While nothing is certain in this field, and not all great racehorses become stars at stud, bloodlines are crucial in producing future champions.

"Dancing Rain, who won the Oaks in 2011, will be coming through our December sale carrying a first foal by Frankel. Even for us, that's a 'wow'," said George.

"It is the ultimate package, an outstanding mare in foal to the best racehorse we've ever seen. There's no guarantees, but in thoroughbred racing, it's hard to beat that."

With powerful bloodstock empires from Qatar, Ireland and Dubai among those pitting their financial muscles against each other at such sales, you might struggle to remember times are tough.

Two unraced yearlings fetched a combined total of more than £8m as records tumbled during bidding earlier in October.

When Frankel's offspring, or progeny as they are known in breeding circles, enter the sales ring next December, buyers will be seeking his hallmarks.

"The expression used in the game is to stamp their stock. People will be looking to see Frankel in the make and shape of those foals," said George.

What is it, then, that marks Frankel out as a unique thoroughbred?

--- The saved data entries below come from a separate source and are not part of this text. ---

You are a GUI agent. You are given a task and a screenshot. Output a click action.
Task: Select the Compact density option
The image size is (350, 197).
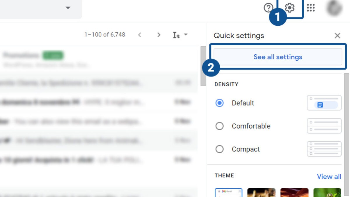pyautogui.click(x=219, y=149)
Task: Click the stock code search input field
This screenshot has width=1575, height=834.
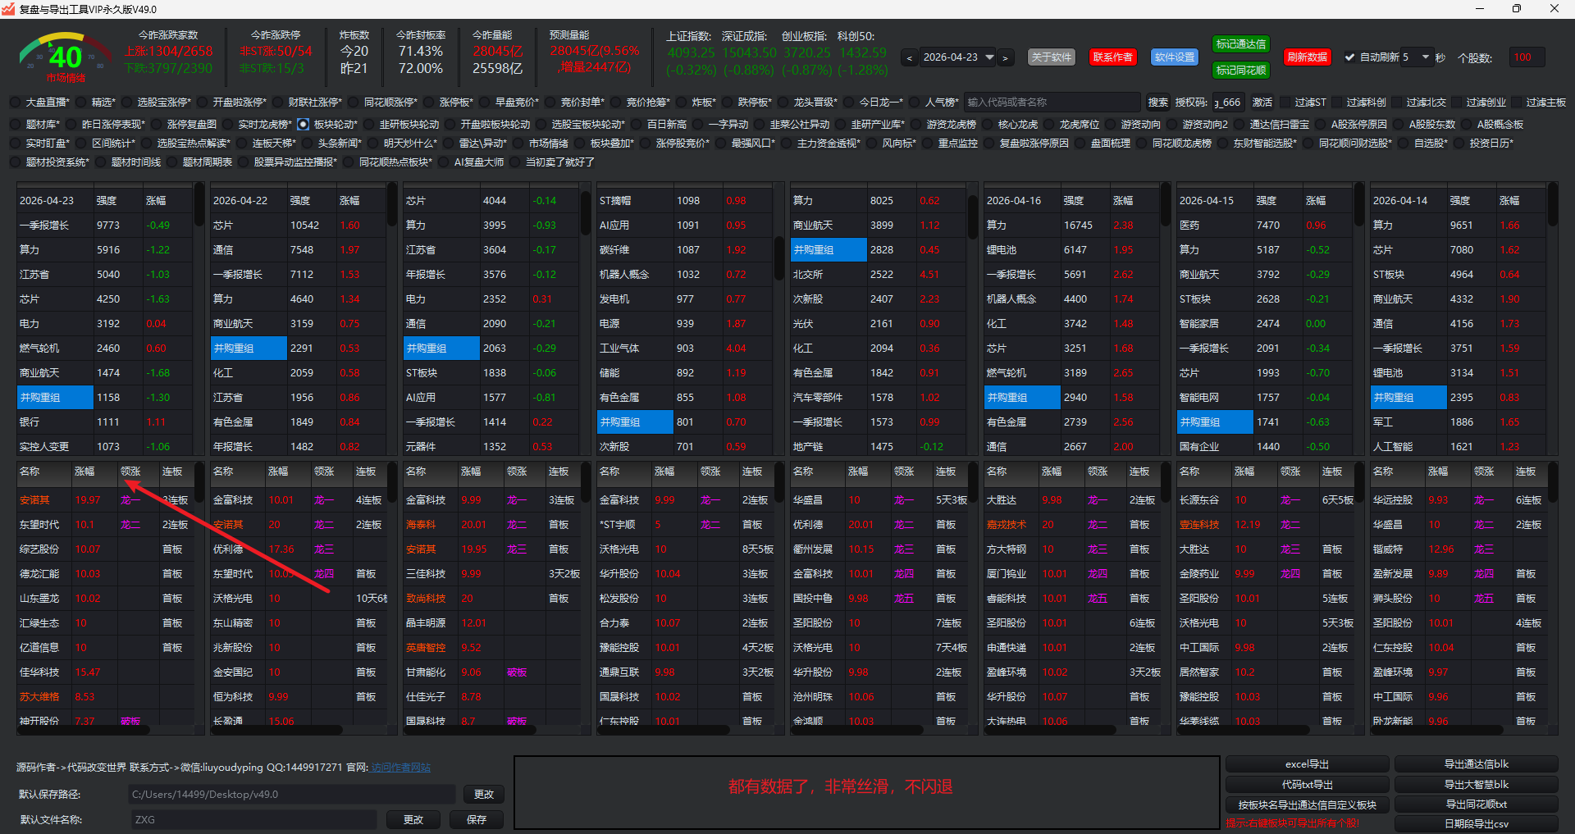Action: [x=1052, y=103]
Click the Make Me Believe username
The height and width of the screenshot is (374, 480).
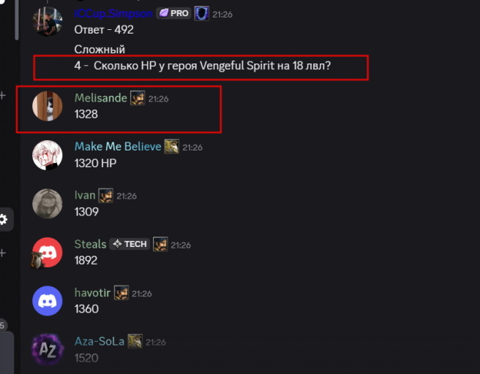click(x=118, y=147)
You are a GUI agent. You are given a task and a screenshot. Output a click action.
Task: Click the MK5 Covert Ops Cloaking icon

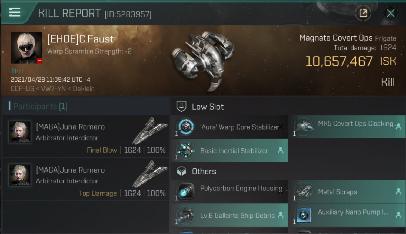click(x=304, y=126)
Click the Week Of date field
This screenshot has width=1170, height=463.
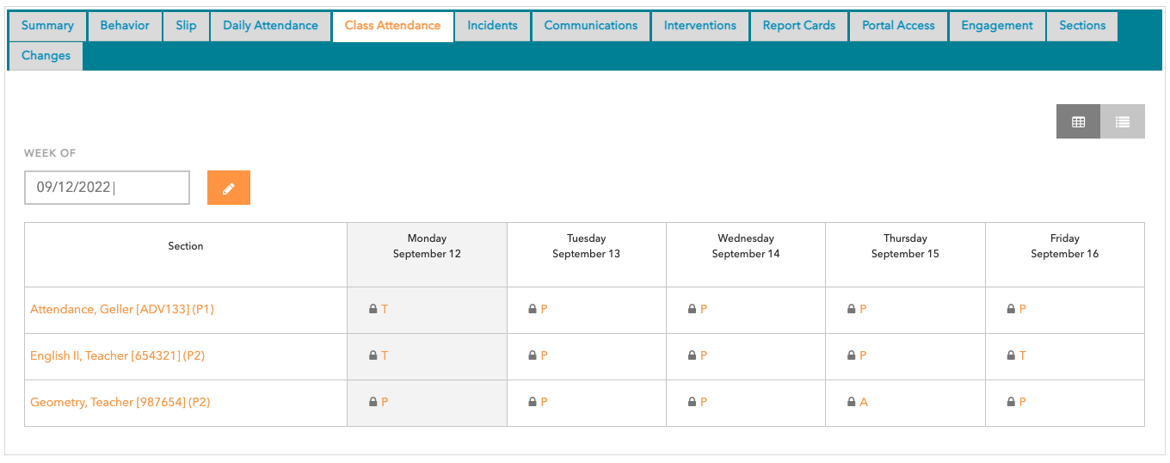[107, 188]
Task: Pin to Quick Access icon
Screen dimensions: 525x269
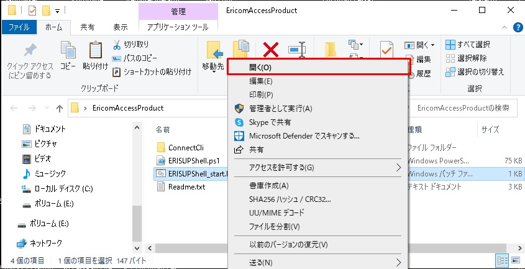Action: click(29, 51)
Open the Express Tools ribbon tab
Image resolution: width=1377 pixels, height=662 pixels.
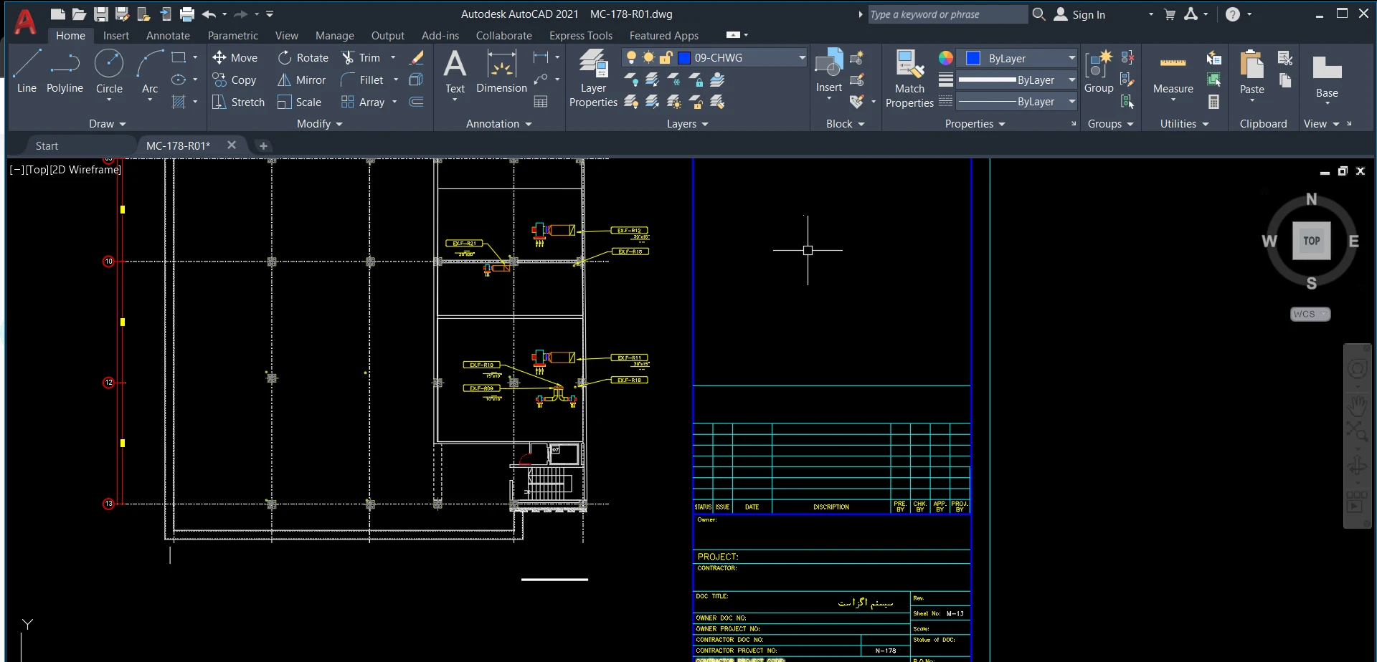(x=580, y=36)
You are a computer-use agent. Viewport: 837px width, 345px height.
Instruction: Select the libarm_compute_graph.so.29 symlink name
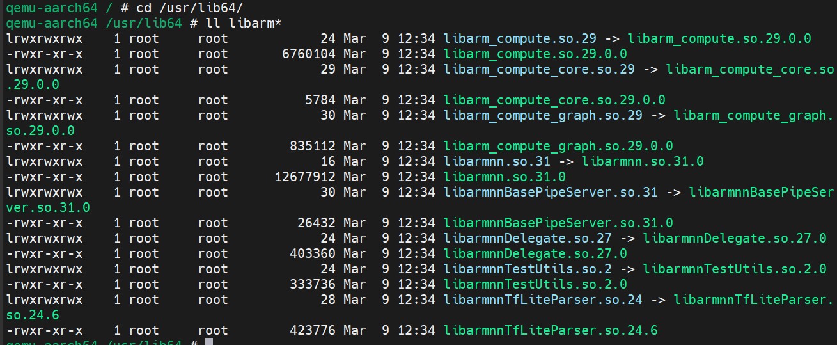coord(542,115)
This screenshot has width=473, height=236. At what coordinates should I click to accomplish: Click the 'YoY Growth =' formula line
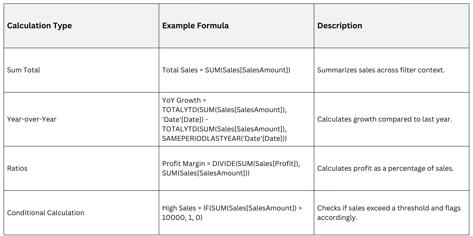(184, 100)
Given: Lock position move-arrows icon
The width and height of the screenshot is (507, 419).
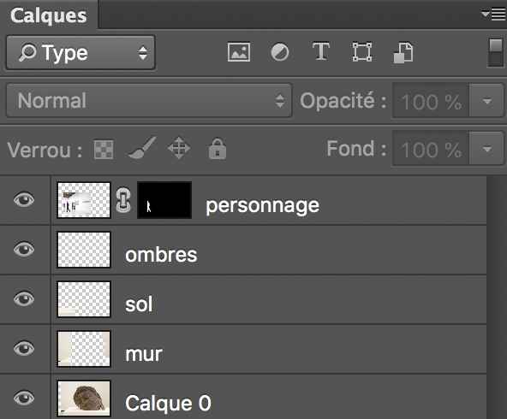Looking at the screenshot, I should point(179,148).
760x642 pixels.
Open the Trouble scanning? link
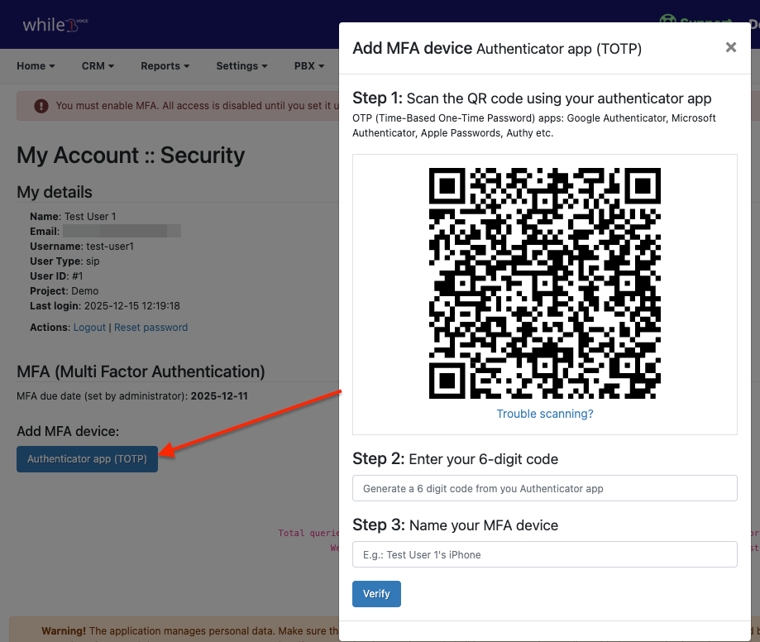pyautogui.click(x=544, y=414)
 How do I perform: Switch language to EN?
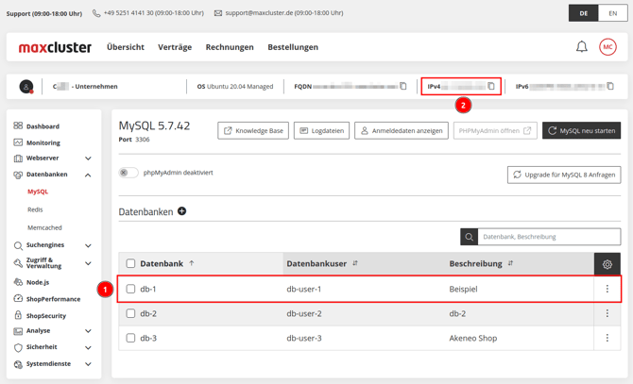[x=612, y=13]

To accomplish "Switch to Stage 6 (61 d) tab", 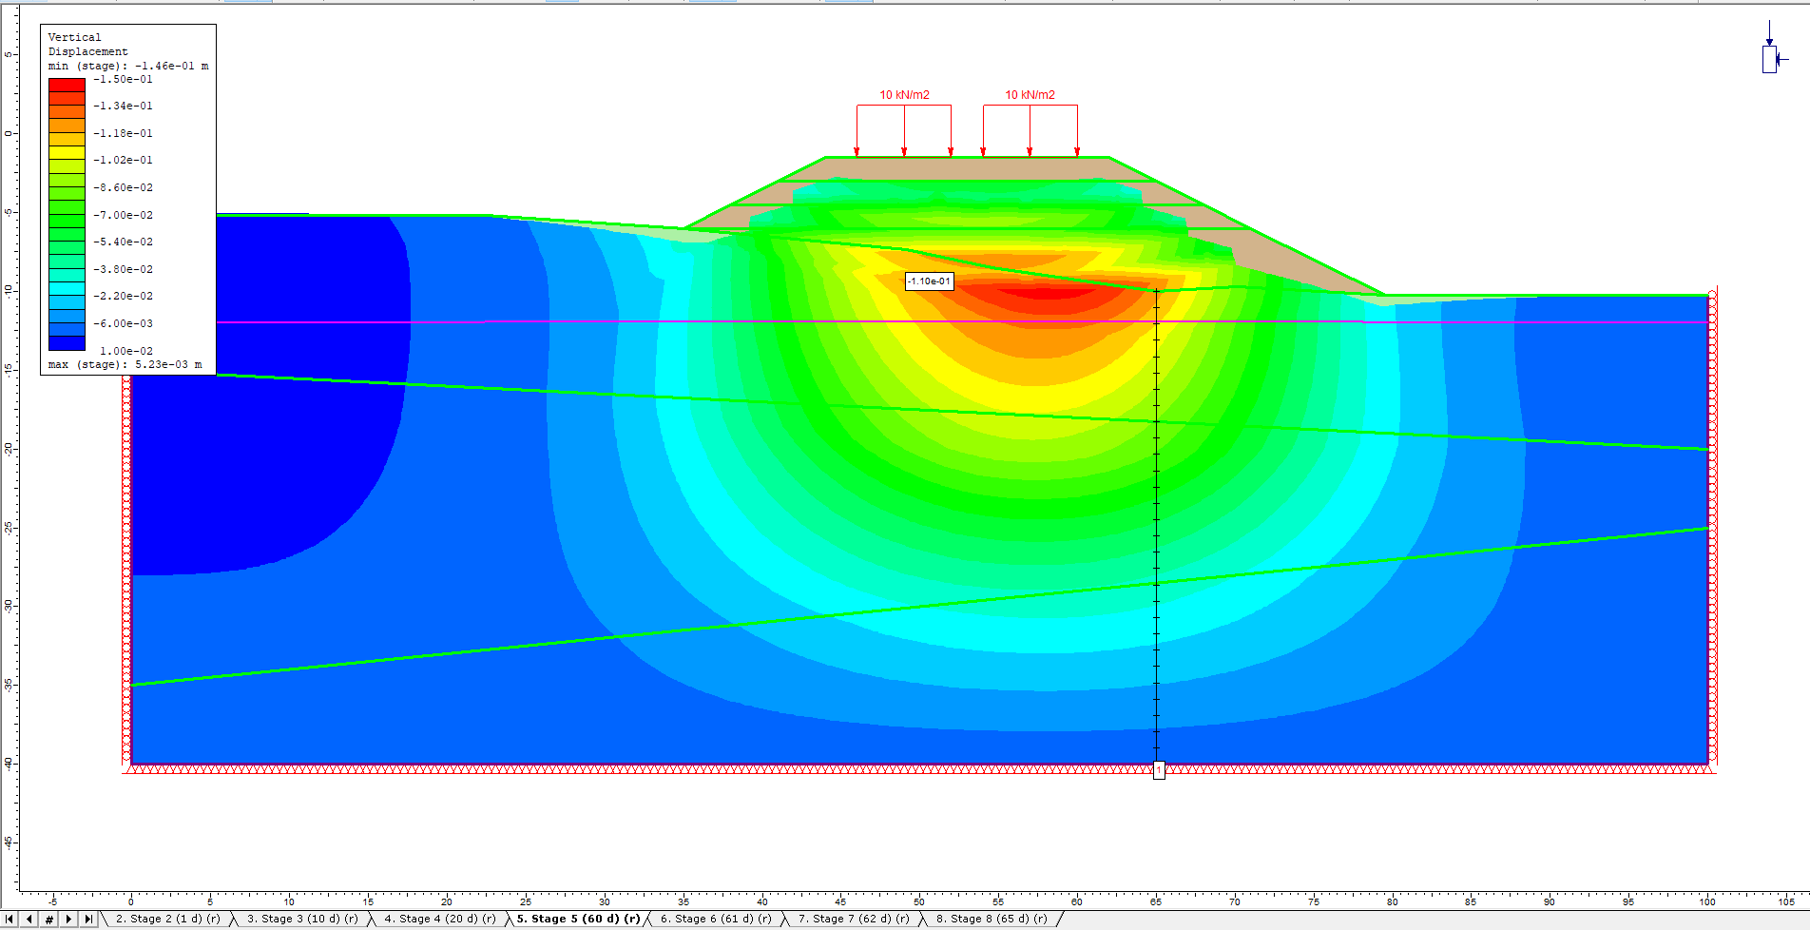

"You certainly know when he's in the room," jokes Grimthorpe. "He's an alpha male, no doubt about that."

Grimthorpe, who was a close friend of Cecil and can casually reel off each of the great horse's victories if requested, said he had always been extremely willing to race.

Frankel was even something of a tearaway as a youngster, before his exuberance was channelled expertly by the tender touch of 10-time champion trainer Cecil.

"His cruising speed was equivalent to a lot of horses going flat out, and he had an incredible stride on him," said Grimthorpe.

"You can see when horses were trying to match strides, they had to take one-and-a-half strides to his one.

"If you look at his form, it was always franked. Horses beaten by him went on to win decent races."

He is the son of 2001 Epsom Derby winner Galileo - now a prolific sire himself - and grandson of champion stallion Sadler's Wells,

Frankel was champion aged two, three, and four. Those 14 victories included 10 at the highest Group One level, nine of which he won on the trot. And some at an apparent canter.

He was victorious in his Champion Stakes swansong despite facing Cirrus Des Aigles, the second top-rated horse in the world, on soft ground which played much more to his opponent's strengths.

Little wonder then that despite his lofty stud fee, Frankel was oversubscribed, with more than 220 potential suitors from around the world.

Autumn brings about 30 mares from the southern hemisphere, including Australia, before a rest between November and February.

He completed his first set of bookings in June at around the time Cecil died after a six-year battle with cancer.

After the horse retired, the seriously ill Cecil would make weekly visits to see his one-time stable star at stud.

The trainer may have sadly gone, but his champion racehorse's legacy is set to go on.

It all has a touch of Hollywood about it. The horse named after one training legend who helped another achieve the highlight of a racing life in the sickness-ravaged twilight of his career.

"The only way I can describe it is as an alignment of the stars. If you wrote the story as fiction, it would be rejected on the grounds it sounded like a fairytale," said Grimthorpe.

With a standard 11-month pregnancy for mares, the first of Frankel's offspring will arrive in the early months of 2014.

They will grace the track as two-year-olds in the summer of 2016, when Frankel's name will appear in racecards as the sire of a new generation of equine talent.